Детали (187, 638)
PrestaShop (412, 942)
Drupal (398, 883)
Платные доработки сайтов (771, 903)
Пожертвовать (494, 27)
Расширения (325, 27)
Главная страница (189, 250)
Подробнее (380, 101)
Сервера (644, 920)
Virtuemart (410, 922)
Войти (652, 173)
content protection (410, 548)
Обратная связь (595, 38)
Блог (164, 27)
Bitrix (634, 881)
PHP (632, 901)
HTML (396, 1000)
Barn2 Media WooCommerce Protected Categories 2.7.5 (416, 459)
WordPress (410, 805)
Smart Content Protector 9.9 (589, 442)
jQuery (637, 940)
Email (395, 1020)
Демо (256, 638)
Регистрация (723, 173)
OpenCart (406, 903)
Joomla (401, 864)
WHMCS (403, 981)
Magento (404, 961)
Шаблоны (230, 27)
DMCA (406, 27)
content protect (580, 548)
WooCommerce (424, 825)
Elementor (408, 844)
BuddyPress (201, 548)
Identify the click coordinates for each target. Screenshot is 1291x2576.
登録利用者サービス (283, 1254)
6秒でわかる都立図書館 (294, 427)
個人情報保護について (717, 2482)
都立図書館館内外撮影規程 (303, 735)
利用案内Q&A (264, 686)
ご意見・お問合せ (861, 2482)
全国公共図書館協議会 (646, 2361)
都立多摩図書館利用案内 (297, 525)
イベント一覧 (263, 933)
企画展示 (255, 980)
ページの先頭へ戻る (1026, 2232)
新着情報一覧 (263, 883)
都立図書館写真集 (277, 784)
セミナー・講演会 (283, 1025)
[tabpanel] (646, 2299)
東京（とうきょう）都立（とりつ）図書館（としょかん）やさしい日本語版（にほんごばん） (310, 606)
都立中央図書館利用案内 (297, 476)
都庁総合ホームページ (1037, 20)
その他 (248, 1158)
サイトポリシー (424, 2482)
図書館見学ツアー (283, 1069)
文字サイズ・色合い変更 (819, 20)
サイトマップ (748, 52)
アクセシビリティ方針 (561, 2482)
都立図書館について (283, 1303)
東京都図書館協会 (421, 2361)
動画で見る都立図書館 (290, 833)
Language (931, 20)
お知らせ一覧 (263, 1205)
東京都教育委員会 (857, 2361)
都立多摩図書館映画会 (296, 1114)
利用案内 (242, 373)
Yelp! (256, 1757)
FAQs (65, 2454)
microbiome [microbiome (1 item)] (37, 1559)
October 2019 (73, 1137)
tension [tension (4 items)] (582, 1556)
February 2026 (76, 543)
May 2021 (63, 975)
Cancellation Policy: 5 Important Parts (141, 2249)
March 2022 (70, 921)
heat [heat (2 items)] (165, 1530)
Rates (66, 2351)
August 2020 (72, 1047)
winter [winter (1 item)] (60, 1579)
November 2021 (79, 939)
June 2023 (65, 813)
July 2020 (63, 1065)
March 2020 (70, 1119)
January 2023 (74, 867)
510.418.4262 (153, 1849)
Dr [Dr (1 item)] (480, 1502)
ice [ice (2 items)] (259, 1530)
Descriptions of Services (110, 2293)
=-=-=-=-=
→ **WHAT TO PRODUCE**
Quote every line of the data above verbatim, from the first line to the last, without any alteration.

→ **COMPLETE RESPONSE**
Детали (187, 638)
PrestaShop (412, 942)
Drupal (398, 883)
Платные доработки сайтов (771, 903)
Пожертвовать (494, 27)
Расширения (325, 27)
Главная страница (189, 250)
Подробнее (380, 101)
Сервера (644, 920)
Virtuemart (410, 922)
Войти (652, 173)
content protection (410, 548)
Обратная связь (595, 38)
Блог (164, 27)
Bitrix (634, 881)
PHP (632, 901)
HTML (396, 1000)
Barn2 Media WooCommerce Protected Categories 2.7.5 (416, 459)
WordPress (410, 805)
Smart Content Protector 9.9 (589, 442)
jQuery (637, 940)
Email (395, 1020)
Демо (256, 638)
Регистрация (723, 173)
OpenCart (406, 903)
Joomla (401, 864)
WHMCS (403, 981)
Magento (404, 961)
Шаблоны (230, 27)
DMCA (406, 27)
content protect (580, 548)
WooCommerce (424, 825)
Elementor (408, 844)
BuddyPress (201, 548)
Identify the click coordinates for each target. Screenshot is 1291x2576.
登録利用者サービス (283, 1254)
6秒でわかる都立図書館 (294, 427)
個人情報保護について (717, 2482)
都立図書館館内外撮影規程 (303, 735)
利用案内Q&A (264, 686)
ご意見・お問合せ (861, 2482)
全国公共図書館協議会 (646, 2361)
都立多摩図書館利用案内 (297, 525)
イベント一覧 (263, 933)
企画展示 (255, 980)
ページの先頭へ戻る (1026, 2232)
新着情報一覧 (263, 883)
都立図書館写真集 (277, 784)
セミナー・講演会 (283, 1025)
[tabpanel] (646, 2299)
東京（とうきょう）都立（とりつ）図書館（としょかん）やさしい日本語版（にほんごばん） (310, 606)
都立中央図書館利用案内 (297, 476)
都庁総合ホームページ (1037, 20)
その他 (248, 1158)
サイトポリシー (424, 2482)
図書館見学ツアー (283, 1069)
文字サイズ・色合い変更 (819, 20)
サイトマップ (748, 52)
アクセシビリティ方針 (561, 2482)
都立図書館について (283, 1303)
東京都図書館協会 (421, 2361)
動画で見る都立図書館 (290, 833)
Language (931, 20)
お知らせ一覧 (263, 1205)
東京都教育委員会 (857, 2361)
都立多摩図書館映画会 (296, 1114)
利用案内 (242, 373)
Yelp! (256, 1757)
FAQs (65, 2454)
microbiome [microbiome (1 item)] (37, 1559)
October 2019 (73, 1137)
tension [tension (4 items)] (582, 1556)
February 2026 (76, 543)
May 2021 (63, 975)
Cancellation Policy: 5 Important Parts (141, 2249)
March 2022 (70, 921)
heat [heat (2 items)] (165, 1530)
Rates (66, 2351)
August 2020 (72, 1047)
winter [winter (1 item)] (60, 1579)
November 2021 (79, 939)
June 2023 (65, 813)
July 2020 (63, 1065)
March 2020 (70, 1119)
January 2023 (74, 867)
510.418.4262 (153, 1849)
Dr [Dr (1 item)] (480, 1502)
ice [ice (2 items)] (259, 1530)
Descriptions of Services (110, 2293)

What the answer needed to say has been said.